School of Information Management, Wuhan University, Wuhan, China.
J Am Med Inform Assoc. 2021 Aug 13;28(9):1919-1927. doi: 10.1093/jamia/ocab095.
PubMed has suffered from the author ambiguity problem for many years. Existing studies on author name disambiguation (AND) for PubMed only used internal metadata for development. However, some of them are incomplete (eg, a large number of names are only abbreviated and their full names are not available) or less discriminative. To this end, we present a new disambiguation method, namely AggAND, by aggregating information from external databases.

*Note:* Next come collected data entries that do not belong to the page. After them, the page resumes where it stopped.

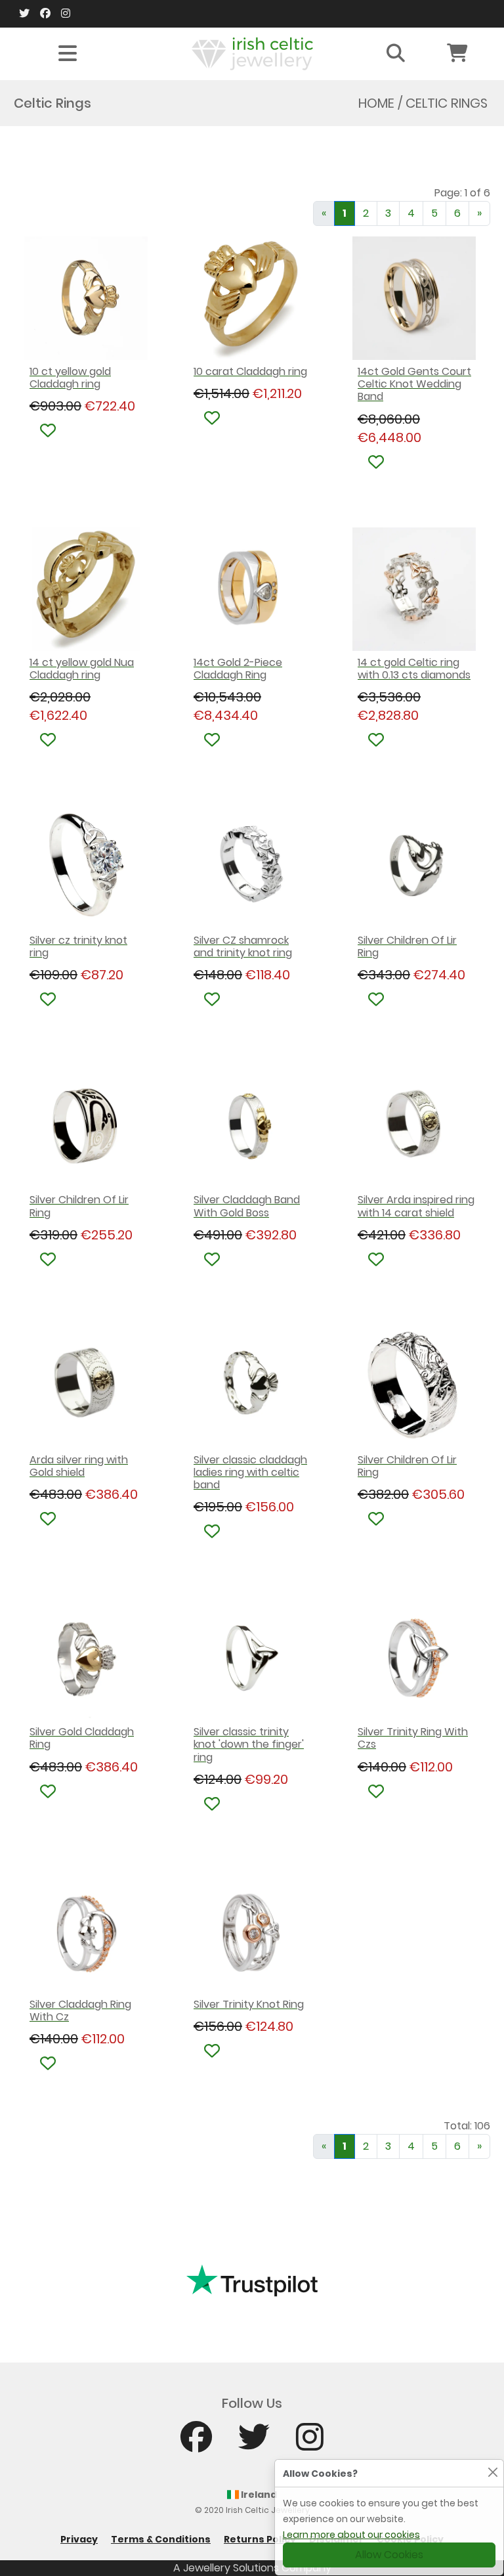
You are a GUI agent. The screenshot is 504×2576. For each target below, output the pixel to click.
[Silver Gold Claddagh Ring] (88, 1658)
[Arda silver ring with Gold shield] (88, 1386)
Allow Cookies (389, 2554)
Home (376, 103)
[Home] (252, 52)
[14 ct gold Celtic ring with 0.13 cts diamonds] (416, 589)
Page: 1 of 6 (462, 192)
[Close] (492, 2472)
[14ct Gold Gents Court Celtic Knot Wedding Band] (416, 298)
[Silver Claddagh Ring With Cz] (88, 1931)
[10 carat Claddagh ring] (252, 298)
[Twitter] (24, 14)
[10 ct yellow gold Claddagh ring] (88, 298)
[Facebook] (45, 14)
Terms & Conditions (161, 2539)
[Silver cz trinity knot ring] (88, 867)
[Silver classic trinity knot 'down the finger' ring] (252, 1658)
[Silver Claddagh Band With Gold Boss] (252, 1126)
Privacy (79, 2539)
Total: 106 (467, 2125)
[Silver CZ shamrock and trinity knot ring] (252, 867)
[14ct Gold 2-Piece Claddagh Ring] (252, 589)
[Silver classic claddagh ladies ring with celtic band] (252, 1386)
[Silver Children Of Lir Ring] (416, 867)
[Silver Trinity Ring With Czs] (416, 1658)
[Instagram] (65, 14)
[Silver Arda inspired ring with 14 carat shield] (416, 1126)
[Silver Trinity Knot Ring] (252, 1931)
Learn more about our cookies (351, 2534)
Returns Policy (260, 2539)
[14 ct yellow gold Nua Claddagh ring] (88, 589)
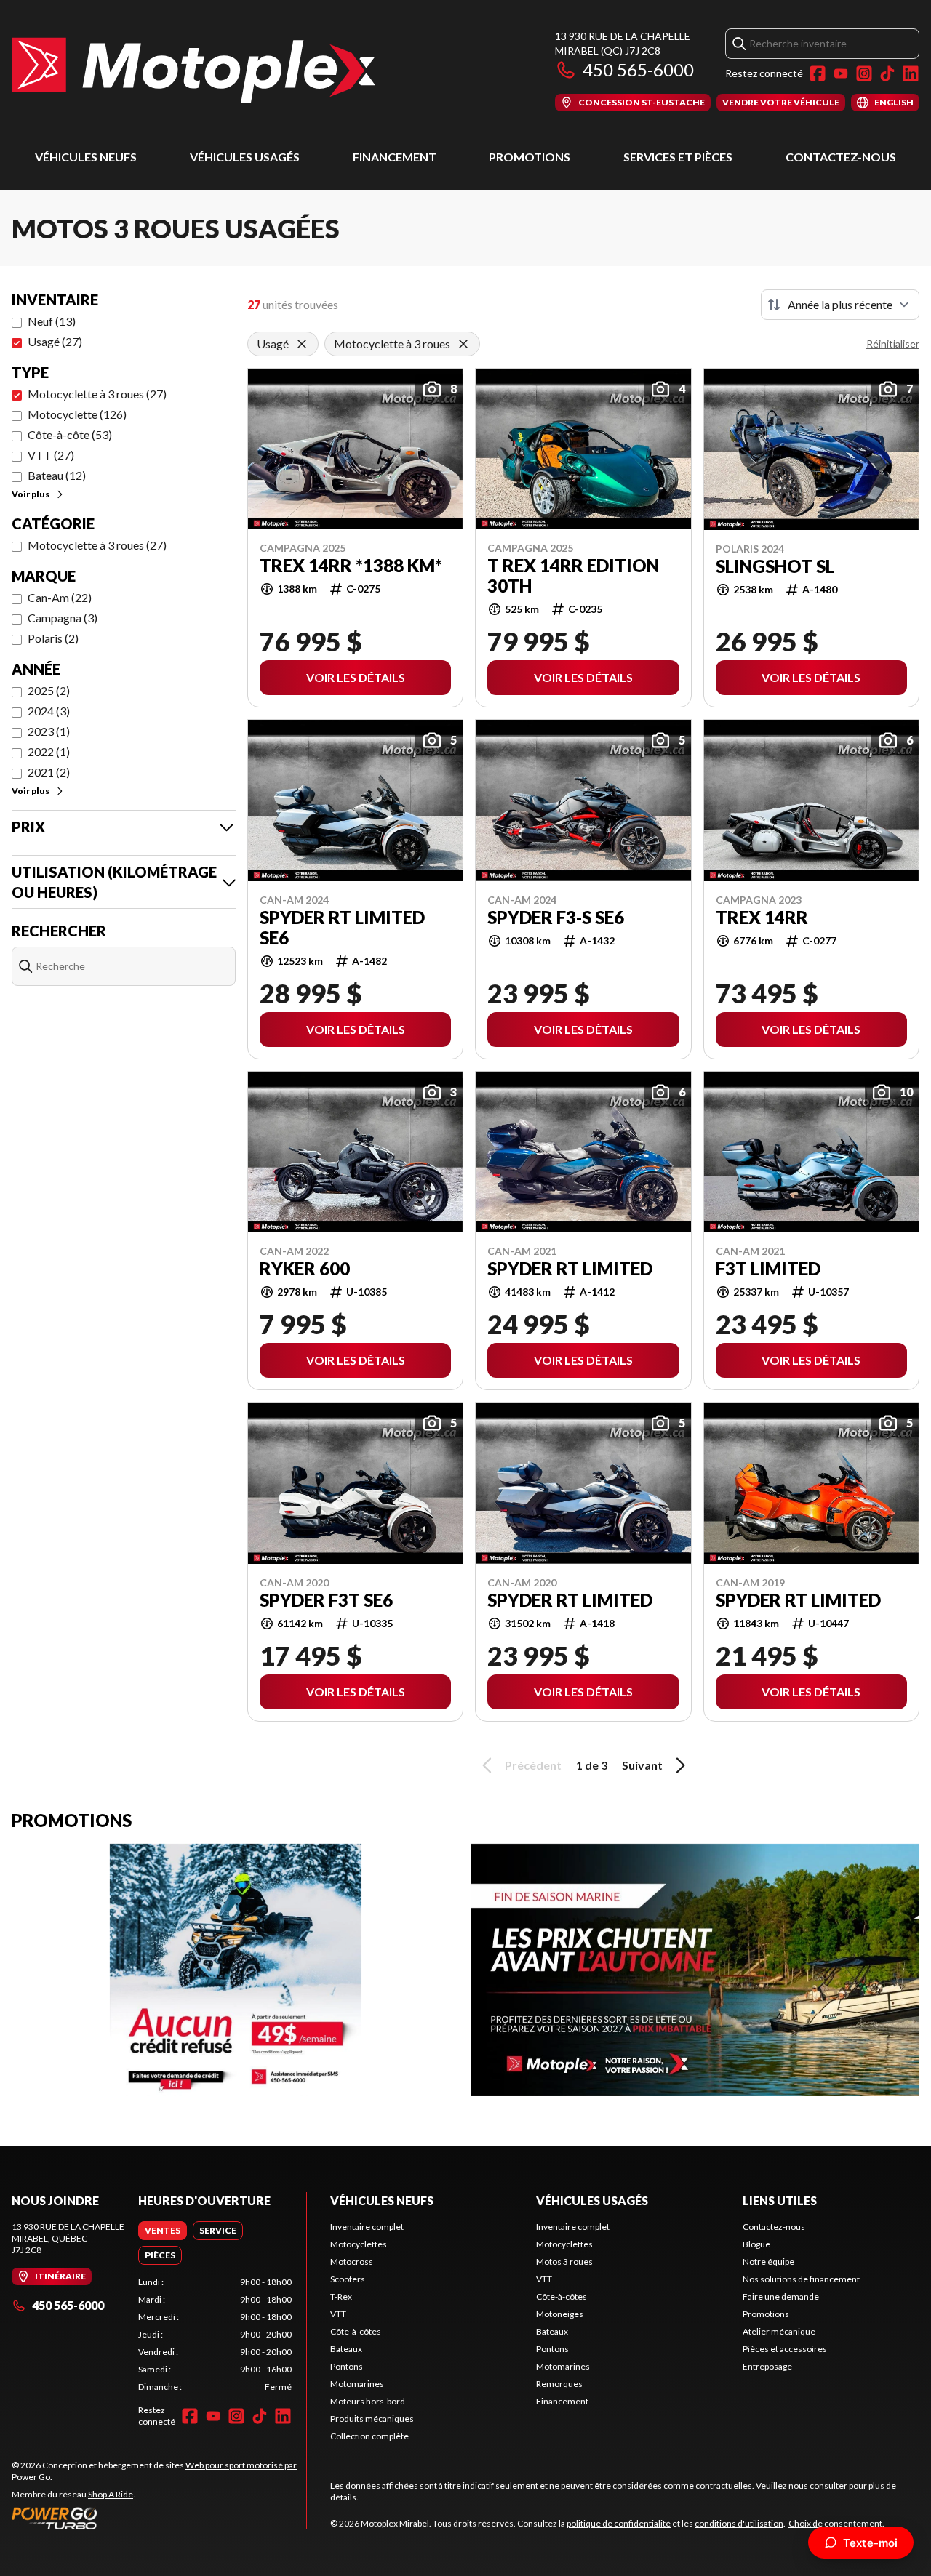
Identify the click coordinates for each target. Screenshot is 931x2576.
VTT (338, 2313)
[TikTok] (887, 73)
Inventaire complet (367, 2226)
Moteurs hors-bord (367, 2401)
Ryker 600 (305, 1269)
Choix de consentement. (836, 2523)
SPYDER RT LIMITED (569, 1269)
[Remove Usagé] (302, 344)
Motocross (351, 2261)
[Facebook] (817, 73)
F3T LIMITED (768, 1269)
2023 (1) (49, 731)
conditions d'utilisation (739, 2523)
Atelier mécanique (779, 2331)
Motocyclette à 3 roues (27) (97, 394)
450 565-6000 (638, 69)
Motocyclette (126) (77, 414)
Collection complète (369, 2436)
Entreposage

We address this issue by exploring Microsoft Academic Graph, Semantic Scholar, and PubMed Knowledge Graph to enhance the built-in name metadata, and extend the internal metadata with some external and more discriminative metadata.
Experimental results on enhanced name metadata demonstrate comparable performance to 3 author identifier systems, as well as show superiority over the original name metadata. More importantly, our method, AggAND, incorporating both enhanced name and extended metadata, yields F1 scores of 95.80% and 93.71% on 2 datasets and outperforms the state-of-the-art method by a large margin (3.61% and 6.55%, respectively).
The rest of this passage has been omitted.